I recently had my 90 day evaluation, the only complaint was from an elderly Board Member who said I needed to shave everyday. This was like a slap in my two day unshaven face. As a recent college graduate, I haven't shaved everyday since high school. So, now I'm trying to find a religion I can use as an excuse not to shave, even though no one laughed when I said, "Allah and my fellow Jihad members aren't going to like that..."

While in Austin last week, I had Bubble Tea twice. With that being said, I retract what I said about hating Bubble Tea. However, after the 100 degree heat melted the last few "pearls" at the bottom it looked like someone had taken a mallet to a couple of minnows in the bottom of my drink, and it almost ruined Bubble Tea for me once again. Almost.

This last Sunday at church we talked about having a plan and how God works through our plans. Pastor Bil said, "Whoever said there is a difference between God's plan and our own?" and "God never squashes a dream, it's biblical." I have really been praying a lot about these things he said, because I'm not sure that I agree.

He encouraged everyone to write down 50 things that you want, I have spent the last few days coming up with mine. Bil said that once you get past, new car, make millions, and all the other temporary riches you will really start to state what you want out of life. And when you look back at your list you can see underlying themes and specific areas that are a commonality throughout.

Bil said that this is how we can truly find what we are passionate about. God can't really use us until we understand what we are passionate about. That until then we are basically "stealing time from our employer."

I left really disheartened but also encouraged by some of the verses and other things he said. But I knew I really had to search and pray about what was spoken. There were so many things he said that I was really confused by. What happened to making God your passion and God will provide the rest?
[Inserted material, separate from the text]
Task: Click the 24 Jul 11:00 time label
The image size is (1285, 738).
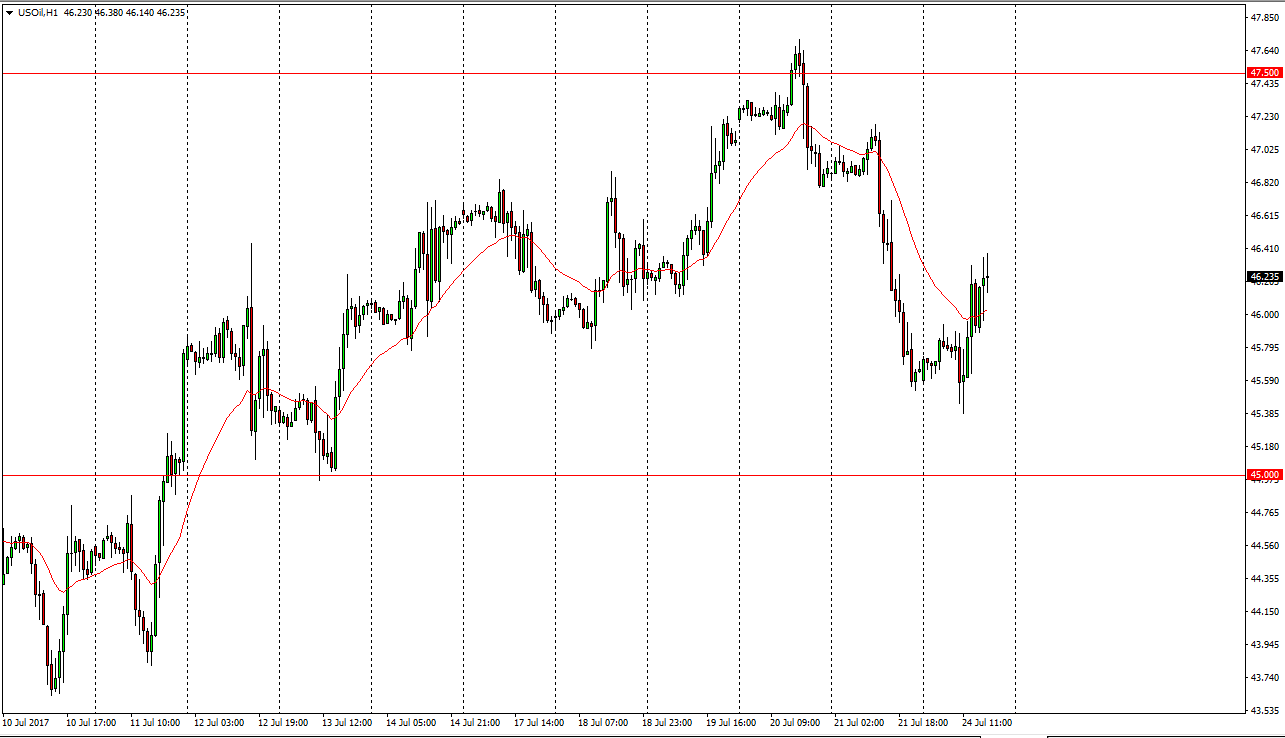Action: pyautogui.click(x=986, y=721)
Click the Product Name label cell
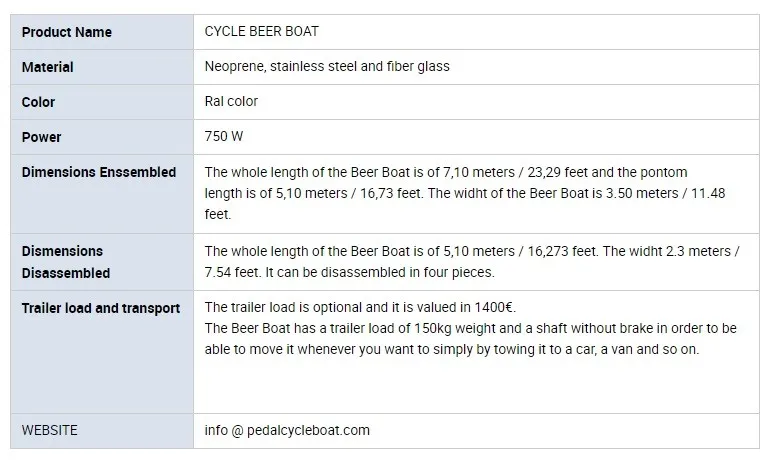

It definitely made me uneasy, because I'm at a crossroad where I'm not 100% sure what God has called me to be passionate about. I have no doubt that God could reveal plans for our lives in a list of wants, but there are so many other ways that those plans could be revealed.

I was really upset a while back when I was having lunch with one of my board members who is probably in her fifties and she said something to the effect of, "I'm still trying to figure out what I'm going to be when I grow up." Is that the way is goes for some people? You spend your life working jobs you hate all while slowing making your way towards your passion and the grave?

In a really sad but selfish note: a year or so ago I bought the Michael Jackson Thriller record at a flea market and framed it for decoration.....CHA-CHING!

My Celeb Update:
-Jon & Kate: I'm so annoyed by you, you've officially earned your Octo-Mom status.
-Megan Fox: Get over yourself.
-Perez Hilton: I'm glad you got punched in the face, but your still gonna blog right
-Also while I was in Austin, I learned that Sandra Bullock not only loves Texas, but also historic preservation. My job is now looking a little more glamorous.
-If you are on Twitter you should definitely follow @mindykaling. It's Kelly from The Office and her tweets are seriously funny.
-Kayla is going to win So You Think You Can Dance right?!

Friday, June 26, 2009

I LOVE THIS...

I'M SORT OF LIKE A CELEBRITY GET ME OUT OF HERE!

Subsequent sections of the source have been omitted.